→ HOW TO COMPLETE THIS TASK
Please write out each entry that follows, keeping it exactly the same.

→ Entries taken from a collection

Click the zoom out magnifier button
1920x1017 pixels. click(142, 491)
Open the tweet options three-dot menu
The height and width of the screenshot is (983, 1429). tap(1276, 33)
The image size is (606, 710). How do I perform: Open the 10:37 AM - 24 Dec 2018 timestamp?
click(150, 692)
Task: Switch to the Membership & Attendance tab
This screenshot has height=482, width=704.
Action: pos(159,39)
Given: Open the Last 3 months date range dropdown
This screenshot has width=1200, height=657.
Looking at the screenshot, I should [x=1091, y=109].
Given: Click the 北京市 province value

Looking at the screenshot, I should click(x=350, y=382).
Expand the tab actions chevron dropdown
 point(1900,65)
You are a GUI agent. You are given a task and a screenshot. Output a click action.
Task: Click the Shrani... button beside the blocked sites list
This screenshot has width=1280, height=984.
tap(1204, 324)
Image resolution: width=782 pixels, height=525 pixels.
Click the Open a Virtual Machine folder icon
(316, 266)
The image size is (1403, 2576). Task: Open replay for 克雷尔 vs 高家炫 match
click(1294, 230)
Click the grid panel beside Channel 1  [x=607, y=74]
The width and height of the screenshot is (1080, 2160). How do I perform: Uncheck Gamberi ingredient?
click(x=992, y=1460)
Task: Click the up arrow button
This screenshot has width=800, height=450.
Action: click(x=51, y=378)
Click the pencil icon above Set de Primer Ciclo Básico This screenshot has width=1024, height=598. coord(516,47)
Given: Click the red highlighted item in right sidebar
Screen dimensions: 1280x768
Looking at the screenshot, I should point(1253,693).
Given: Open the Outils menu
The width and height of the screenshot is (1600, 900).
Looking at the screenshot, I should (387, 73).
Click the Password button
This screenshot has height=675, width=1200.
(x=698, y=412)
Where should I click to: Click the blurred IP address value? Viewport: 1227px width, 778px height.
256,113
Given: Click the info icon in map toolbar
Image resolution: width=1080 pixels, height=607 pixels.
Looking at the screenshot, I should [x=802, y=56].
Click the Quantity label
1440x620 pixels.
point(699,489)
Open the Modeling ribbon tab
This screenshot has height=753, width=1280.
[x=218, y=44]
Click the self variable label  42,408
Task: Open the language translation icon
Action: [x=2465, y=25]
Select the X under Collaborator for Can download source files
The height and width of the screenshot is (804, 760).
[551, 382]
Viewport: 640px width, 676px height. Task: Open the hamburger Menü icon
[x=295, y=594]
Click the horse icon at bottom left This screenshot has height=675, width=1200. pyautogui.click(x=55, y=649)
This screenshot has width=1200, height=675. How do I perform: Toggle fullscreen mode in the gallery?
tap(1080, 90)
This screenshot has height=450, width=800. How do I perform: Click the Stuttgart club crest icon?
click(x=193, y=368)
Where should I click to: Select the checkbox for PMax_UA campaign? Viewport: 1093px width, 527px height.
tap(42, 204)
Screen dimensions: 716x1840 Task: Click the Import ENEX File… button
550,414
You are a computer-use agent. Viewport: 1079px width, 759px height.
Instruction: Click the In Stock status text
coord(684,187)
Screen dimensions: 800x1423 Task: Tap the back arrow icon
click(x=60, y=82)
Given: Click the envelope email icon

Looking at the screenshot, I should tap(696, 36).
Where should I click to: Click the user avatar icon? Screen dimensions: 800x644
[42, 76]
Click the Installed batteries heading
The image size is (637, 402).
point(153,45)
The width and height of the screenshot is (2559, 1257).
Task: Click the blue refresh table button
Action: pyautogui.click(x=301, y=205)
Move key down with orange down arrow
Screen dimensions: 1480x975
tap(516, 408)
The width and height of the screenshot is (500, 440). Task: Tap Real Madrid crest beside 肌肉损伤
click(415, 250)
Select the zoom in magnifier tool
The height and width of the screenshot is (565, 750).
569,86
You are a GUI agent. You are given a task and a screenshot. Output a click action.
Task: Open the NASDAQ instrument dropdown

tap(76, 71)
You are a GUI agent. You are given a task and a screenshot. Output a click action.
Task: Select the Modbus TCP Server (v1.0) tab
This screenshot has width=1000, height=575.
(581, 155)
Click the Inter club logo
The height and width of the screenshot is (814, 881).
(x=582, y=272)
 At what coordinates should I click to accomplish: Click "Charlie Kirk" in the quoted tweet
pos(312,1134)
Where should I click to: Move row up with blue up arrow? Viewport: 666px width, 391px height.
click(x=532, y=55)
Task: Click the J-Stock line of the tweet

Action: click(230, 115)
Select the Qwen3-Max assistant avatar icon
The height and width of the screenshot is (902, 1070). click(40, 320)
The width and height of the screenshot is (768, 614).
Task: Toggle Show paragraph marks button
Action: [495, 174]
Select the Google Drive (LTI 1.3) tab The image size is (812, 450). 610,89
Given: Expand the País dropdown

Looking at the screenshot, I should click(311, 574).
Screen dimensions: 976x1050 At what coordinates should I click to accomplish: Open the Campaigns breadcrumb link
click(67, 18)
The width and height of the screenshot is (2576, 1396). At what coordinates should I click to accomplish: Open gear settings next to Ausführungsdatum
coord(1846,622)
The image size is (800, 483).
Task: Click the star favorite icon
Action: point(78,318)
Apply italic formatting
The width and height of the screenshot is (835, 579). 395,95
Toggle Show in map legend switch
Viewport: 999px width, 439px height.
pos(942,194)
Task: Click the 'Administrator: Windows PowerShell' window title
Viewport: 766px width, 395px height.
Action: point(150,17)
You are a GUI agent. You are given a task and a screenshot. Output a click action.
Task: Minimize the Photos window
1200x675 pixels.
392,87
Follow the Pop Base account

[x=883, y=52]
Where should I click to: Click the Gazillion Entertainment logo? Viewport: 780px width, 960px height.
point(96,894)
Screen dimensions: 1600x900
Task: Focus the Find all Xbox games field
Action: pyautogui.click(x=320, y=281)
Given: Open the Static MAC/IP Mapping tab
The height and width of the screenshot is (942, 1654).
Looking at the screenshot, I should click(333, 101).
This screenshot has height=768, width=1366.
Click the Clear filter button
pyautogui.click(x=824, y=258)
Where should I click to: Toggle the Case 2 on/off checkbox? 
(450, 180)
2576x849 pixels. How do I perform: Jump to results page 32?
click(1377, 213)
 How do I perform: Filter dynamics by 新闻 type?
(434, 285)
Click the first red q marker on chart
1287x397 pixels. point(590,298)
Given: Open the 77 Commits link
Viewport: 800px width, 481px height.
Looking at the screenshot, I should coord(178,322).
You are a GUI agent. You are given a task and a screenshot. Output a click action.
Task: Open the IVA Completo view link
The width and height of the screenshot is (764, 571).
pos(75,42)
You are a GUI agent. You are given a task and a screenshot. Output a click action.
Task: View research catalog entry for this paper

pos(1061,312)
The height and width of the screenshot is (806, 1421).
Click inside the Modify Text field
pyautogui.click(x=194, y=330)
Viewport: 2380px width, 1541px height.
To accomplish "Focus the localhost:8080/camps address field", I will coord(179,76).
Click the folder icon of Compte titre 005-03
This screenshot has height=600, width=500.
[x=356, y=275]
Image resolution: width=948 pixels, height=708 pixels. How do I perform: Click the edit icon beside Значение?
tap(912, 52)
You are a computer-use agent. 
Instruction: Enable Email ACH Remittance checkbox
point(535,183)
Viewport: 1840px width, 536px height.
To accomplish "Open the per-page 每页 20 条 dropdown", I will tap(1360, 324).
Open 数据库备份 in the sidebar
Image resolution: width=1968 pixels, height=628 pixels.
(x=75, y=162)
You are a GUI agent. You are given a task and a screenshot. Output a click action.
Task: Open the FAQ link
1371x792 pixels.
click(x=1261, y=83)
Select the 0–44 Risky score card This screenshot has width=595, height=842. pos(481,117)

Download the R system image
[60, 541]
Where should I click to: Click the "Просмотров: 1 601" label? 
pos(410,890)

→ TASK ANSWER
Click the zoom out magnifier button
1920x1017 pixels. click(142, 491)
Open the tweet options three-dot menu
The height and width of the screenshot is (983, 1429). tap(1276, 33)
The image size is (606, 710). How do I perform: Open the 10:37 AM - 24 Dec 2018 timestamp?
click(150, 692)
Task: Switch to the Membership & Attendance tab
This screenshot has height=482, width=704.
Action: pos(159,39)
Given: Open the Last 3 months date range dropdown
This screenshot has width=1200, height=657.
Looking at the screenshot, I should [x=1091, y=109].
Given: Click the 北京市 province value

Looking at the screenshot, I should click(x=350, y=382).
Expand the tab actions chevron dropdown
 point(1900,65)
You are a GUI agent. You are given a task and a screenshot. Output a click action.
Task: Click the Shrani... button beside the blocked sites list
This screenshot has width=1280, height=984.
tap(1204, 324)
Image resolution: width=782 pixels, height=525 pixels.
Click the Open a Virtual Machine folder icon
(316, 266)
The image size is (1403, 2576). Task: Open replay for 克雷尔 vs 高家炫 match
click(1294, 230)
Click the grid panel beside Channel 1  [x=607, y=74]
The width and height of the screenshot is (1080, 2160). How do I perform: Uncheck Gamberi ingredient?
click(x=992, y=1460)
Task: Click the up arrow button
This screenshot has width=800, height=450.
Action: click(x=51, y=378)
Click the pencil icon above Set de Primer Ciclo Básico This screenshot has width=1024, height=598. coord(516,47)
Given: Click the red highlighted item in right sidebar
Screen dimensions: 1280x768
Looking at the screenshot, I should point(1253,693).
Given: Open the Outils menu
The width and height of the screenshot is (1600, 900).
Looking at the screenshot, I should (387, 73).
Click the Password button
This screenshot has height=675, width=1200.
(x=698, y=412)
Where should I click to: Click the blurred IP address value? Viewport: 1227px width, 778px height.
256,113
Given: Click the info icon in map toolbar
Image resolution: width=1080 pixels, height=607 pixels.
Looking at the screenshot, I should [x=802, y=56].
Click the Quantity label
1440x620 pixels.
point(699,489)
Open the Modeling ribbon tab
This screenshot has height=753, width=1280.
[x=218, y=44]
Click the self variable label  42,408
Task: Open the language translation icon
Action: [x=2465, y=25]
Select the X under Collaborator for Can download source files
The height and width of the screenshot is (804, 760).
[551, 382]
Viewport: 640px width, 676px height. Task: Open the hamburger Menü icon
[x=295, y=594]
Click the horse icon at bottom left This screenshot has height=675, width=1200. pyautogui.click(x=55, y=649)
This screenshot has width=1200, height=675. How do I perform: Toggle fullscreen mode in the gallery?
tap(1080, 90)
This screenshot has height=450, width=800. How do I perform: Click the Stuttgart club crest icon?
click(x=193, y=368)
Where should I click to: Select the checkbox for PMax_UA campaign? Viewport: 1093px width, 527px height.
tap(42, 204)
Screen dimensions: 716x1840 Task: Click the Import ENEX File… button
550,414
You are a computer-use agent. Viewport: 1079px width, 759px height.
Instruction: Click the In Stock status text
coord(684,187)
Screen dimensions: 800x1423 Task: Tap the back arrow icon
click(x=60, y=82)
Given: Click the envelope email icon

Looking at the screenshot, I should tap(696, 36).
Where should I click to: Click the user avatar icon? Screen dimensions: 800x644
[42, 76]
Click the Installed batteries heading
The image size is (637, 402).
point(153,45)
The width and height of the screenshot is (2559, 1257).
Task: Click the blue refresh table button
Action: pyautogui.click(x=301, y=205)
Move key down with orange down arrow
Screen dimensions: 1480x975
tap(516, 408)
The width and height of the screenshot is (500, 440). Task: Tap Real Madrid crest beside 肌肉损伤
click(415, 250)
Select the zoom in magnifier tool
The height and width of the screenshot is (565, 750).
569,86
You are a GUI agent. You are given a task and a screenshot. Output a click action.
Task: Open the NASDAQ instrument dropdown

tap(76, 71)
You are a GUI agent. You are given a task and a screenshot. Output a click action.
Task: Select the Modbus TCP Server (v1.0) tab
This screenshot has width=1000, height=575.
(581, 155)
Click the Inter club logo
The height and width of the screenshot is (814, 881).
(x=582, y=272)
 At what coordinates should I click to accomplish: Click "Charlie Kirk" in the quoted tweet
pos(312,1134)
Where should I click to: Move row up with blue up arrow? Viewport: 666px width, 391px height.
click(x=532, y=55)
Task: Click the J-Stock line of the tweet

Action: click(230, 115)
Select the Qwen3-Max assistant avatar icon
The height and width of the screenshot is (902, 1070). click(40, 320)
The width and height of the screenshot is (768, 614).
Task: Toggle Show paragraph marks button
Action: [495, 174]
Select the Google Drive (LTI 1.3) tab The image size is (812, 450). 610,89
Given: Expand the País dropdown

Looking at the screenshot, I should click(311, 574).
Screen dimensions: 976x1050 At what coordinates should I click to accomplish: Open the Campaigns breadcrumb link
click(67, 18)
The width and height of the screenshot is (2576, 1396). At what coordinates should I click to accomplish: Open gear settings next to Ausführungsdatum
coord(1846,622)
The image size is (800, 483).
Task: Click the star favorite icon
Action: point(78,318)
Apply italic formatting
The width and height of the screenshot is (835, 579). 395,95
Toggle Show in map legend switch
Viewport: 999px width, 439px height.
pos(942,194)
Task: Click the 'Administrator: Windows PowerShell' window title
Viewport: 766px width, 395px height.
Action: point(150,17)
You are a GUI agent. You are given a task and a screenshot. Output a click action.
Task: Minimize the Photos window
1200x675 pixels.
392,87
Follow the Pop Base account

[x=883, y=52]
Where should I click to: Click the Gazillion Entertainment logo? Viewport: 780px width, 960px height.
point(96,894)
Screen dimensions: 1600x900
Task: Focus the Find all Xbox games field
Action: pyautogui.click(x=320, y=281)
Given: Open the Static MAC/IP Mapping tab
The height and width of the screenshot is (942, 1654).
Looking at the screenshot, I should click(333, 101).
This screenshot has height=768, width=1366.
Click the Clear filter button
pyautogui.click(x=824, y=258)
Where should I click to: Toggle the Case 2 on/off checkbox? 
(450, 180)
2576x849 pixels. How do I perform: Jump to results page 32?
click(1377, 213)
 How do I perform: Filter dynamics by 新闻 type?
(434, 285)
Click the first red q marker on chart
1287x397 pixels. point(590,298)
Given: Open the 77 Commits link
Viewport: 800px width, 481px height.
Looking at the screenshot, I should coord(178,322).
You are a GUI agent. You are given a task and a screenshot. Output a click action.
Task: Open the IVA Completo view link
The width and height of the screenshot is (764, 571).
pos(75,42)
You are a GUI agent. You are given a task and a screenshot. Output a click action.
Task: View research catalog entry for this paper

pos(1061,312)
The height and width of the screenshot is (806, 1421).
Click inside the Modify Text field
pyautogui.click(x=194, y=330)
Viewport: 2380px width, 1541px height.
To accomplish "Focus the localhost:8080/camps address field", I will coord(179,76).
Click the folder icon of Compte titre 005-03
This screenshot has height=600, width=500.
[x=356, y=275]
Image resolution: width=948 pixels, height=708 pixels. How do I perform: Click the edit icon beside Значение?
tap(912, 52)
You are a computer-use agent. 
Instruction: Enable Email ACH Remittance checkbox
point(535,183)
Viewport: 1840px width, 536px height.
To accomplish "Open the per-page 每页 20 条 dropdown", I will tap(1360, 324).
Open 数据库备份 in the sidebar
Image resolution: width=1968 pixels, height=628 pixels.
(x=75, y=162)
You are a GUI agent. You are given a task and a screenshot. Output a click action.
Task: Open the FAQ link
1371x792 pixels.
click(x=1261, y=83)
Select the 0–44 Risky score card This screenshot has width=595, height=842. pos(481,117)

Download the R system image
[60, 541]
Where should I click to: Click the "Просмотров: 1 601" label? 
pos(410,890)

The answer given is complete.